As part of their fraud prevention efforts, Ancestry.com had a common-sense policy toward transactions where the CVV2 values didn’t match: they would reject them and decline the sale. They knew this might cost them some legitimate sales where the customer simply typed the number in wrong, but CVV2 mismatches are often the work of fraudsters using stolen card numbers. Online retailers aren’t supposed to store CVV2 data, so they typically aren’t included in payment data breaches, and fraudsters rarely have access to them, even if they have all the rest of the payment credentials.
So Ancestry.com was rejecting these mismatched transactions because of the chance they were made by fraudsters, but with Visa’s new 2018 mandate, the liability for any chargebacks that would have resulted from these transactions was shifted from the merchant to the issuing bank.
In August 2018, Ancestry.com stopped rejecting transactions with mismatched CVV2 values. Instead, they allowed them to go through, knowing that if they were being made by fraudsters, the liability for the inevitable chargeback would fall upon the issuing bank, not Ancestry.com.
With Visa’s new policy in effect, Ancestry.com’s fraud prevention process was redundant. If they had left it as is, they would have been doing extra work that would have benefited their customers’ issuing banks, not their own bottom line.
Instead, they let the issuing banks assume the sole responsibility for deciding whether to reject or accept CVV2 mismatch transactions.
The end result was an incremental lift in their transaction approval rate of about 0.28%: a tiny portion of their total transaction volume, but for a big company like Ancestry.com, not a trivial amount of money to leave on the table. Best of all, they were able to gain this incremental lift not by increasing the labor or complexity involved in their processes, but by eliminating redundant steps and making them more streamlined and efficient. That’s a win/win for Ancestry.com, and all it required was to look for the opportunities hidden within Visa’s policy changes.

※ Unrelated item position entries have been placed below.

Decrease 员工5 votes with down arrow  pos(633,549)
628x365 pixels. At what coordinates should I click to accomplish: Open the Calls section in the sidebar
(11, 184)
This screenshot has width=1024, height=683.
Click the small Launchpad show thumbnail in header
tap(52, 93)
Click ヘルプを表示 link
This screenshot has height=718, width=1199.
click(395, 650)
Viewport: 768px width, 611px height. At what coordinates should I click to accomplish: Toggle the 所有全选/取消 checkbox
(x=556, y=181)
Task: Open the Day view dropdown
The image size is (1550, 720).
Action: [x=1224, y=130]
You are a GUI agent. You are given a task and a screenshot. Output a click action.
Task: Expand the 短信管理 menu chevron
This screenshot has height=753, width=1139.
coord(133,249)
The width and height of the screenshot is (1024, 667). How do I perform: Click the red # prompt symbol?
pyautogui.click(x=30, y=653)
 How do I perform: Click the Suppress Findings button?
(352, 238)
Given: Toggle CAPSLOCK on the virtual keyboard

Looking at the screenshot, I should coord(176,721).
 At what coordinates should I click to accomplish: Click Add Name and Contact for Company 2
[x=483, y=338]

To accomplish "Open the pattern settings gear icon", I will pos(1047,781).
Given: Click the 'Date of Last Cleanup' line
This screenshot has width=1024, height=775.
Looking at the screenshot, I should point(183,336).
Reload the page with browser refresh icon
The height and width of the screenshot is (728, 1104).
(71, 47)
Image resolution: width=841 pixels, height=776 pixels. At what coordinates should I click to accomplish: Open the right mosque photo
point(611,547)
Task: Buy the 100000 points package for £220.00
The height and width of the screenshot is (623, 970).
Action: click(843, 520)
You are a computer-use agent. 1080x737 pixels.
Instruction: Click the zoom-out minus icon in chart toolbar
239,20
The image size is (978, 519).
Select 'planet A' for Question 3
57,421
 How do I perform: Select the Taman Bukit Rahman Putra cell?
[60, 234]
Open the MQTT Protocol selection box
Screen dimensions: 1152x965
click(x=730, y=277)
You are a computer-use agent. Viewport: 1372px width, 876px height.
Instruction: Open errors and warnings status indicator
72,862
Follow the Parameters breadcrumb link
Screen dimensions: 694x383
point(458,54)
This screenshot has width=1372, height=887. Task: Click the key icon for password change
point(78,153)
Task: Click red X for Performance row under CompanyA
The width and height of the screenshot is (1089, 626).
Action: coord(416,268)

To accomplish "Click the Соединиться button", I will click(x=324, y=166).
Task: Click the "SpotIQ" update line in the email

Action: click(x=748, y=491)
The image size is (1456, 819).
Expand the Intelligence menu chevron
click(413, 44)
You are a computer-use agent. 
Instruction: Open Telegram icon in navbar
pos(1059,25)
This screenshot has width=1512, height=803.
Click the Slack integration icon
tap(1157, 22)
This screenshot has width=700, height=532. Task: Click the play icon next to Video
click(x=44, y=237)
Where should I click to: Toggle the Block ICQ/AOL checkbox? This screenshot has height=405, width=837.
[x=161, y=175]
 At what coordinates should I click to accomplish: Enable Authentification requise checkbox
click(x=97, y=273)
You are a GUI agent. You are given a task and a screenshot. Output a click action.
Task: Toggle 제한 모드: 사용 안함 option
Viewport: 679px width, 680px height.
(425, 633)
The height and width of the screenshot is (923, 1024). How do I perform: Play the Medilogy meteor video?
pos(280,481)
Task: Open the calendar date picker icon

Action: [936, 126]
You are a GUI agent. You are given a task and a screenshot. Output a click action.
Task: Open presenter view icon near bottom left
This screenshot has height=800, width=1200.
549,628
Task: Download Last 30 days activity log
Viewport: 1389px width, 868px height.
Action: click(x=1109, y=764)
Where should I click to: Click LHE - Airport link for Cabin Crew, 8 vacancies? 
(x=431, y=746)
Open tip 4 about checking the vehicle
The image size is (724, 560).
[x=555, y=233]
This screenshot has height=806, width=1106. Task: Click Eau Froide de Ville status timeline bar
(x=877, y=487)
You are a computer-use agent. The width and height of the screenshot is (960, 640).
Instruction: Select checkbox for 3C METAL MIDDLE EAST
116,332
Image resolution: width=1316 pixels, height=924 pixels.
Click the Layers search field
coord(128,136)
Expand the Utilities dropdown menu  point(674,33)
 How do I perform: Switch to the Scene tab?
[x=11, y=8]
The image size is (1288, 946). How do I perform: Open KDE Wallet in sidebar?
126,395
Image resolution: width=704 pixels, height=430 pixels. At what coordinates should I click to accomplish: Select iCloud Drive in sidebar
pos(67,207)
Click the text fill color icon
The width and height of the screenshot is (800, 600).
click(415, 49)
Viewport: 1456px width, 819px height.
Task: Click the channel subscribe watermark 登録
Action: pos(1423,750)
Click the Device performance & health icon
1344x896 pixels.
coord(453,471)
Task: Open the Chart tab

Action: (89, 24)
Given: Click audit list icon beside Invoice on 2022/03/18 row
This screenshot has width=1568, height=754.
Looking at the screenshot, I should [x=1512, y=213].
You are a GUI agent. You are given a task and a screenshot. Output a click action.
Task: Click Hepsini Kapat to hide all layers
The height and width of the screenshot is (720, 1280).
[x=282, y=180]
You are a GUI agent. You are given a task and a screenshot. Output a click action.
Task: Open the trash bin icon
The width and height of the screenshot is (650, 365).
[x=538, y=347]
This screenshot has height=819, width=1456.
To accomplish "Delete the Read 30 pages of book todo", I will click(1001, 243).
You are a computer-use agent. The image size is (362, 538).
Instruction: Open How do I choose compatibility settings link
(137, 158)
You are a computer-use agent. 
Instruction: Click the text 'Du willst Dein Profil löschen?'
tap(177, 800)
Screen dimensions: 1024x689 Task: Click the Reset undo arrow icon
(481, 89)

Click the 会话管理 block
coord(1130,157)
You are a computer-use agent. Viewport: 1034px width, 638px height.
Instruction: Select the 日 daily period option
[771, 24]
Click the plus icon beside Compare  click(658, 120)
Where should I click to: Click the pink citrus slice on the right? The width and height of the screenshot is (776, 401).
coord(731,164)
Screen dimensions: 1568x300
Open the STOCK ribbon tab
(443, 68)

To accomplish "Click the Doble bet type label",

The first thing merchants must do when a new mandate or law changes the regulations they have to follow is make sure that their processes won’t cause them to run afoul of the new rules. Too many merchants stop there instead of taking the next step and looking for ways that the new rules can help instead of hinder them.
Remember that merchants’ stake in ecommerce is as important as any other, and the card networks know this. It’s easy to focus on the ways in which mandates can seem onerous or punitive to merchants, but the card networks have to protect merchants too in order to keep the overall ecommerce ecosystem healthy and functional. Keep an open mind when the next mandate is handed down—there may be opportunities for your business, if you know where to take them.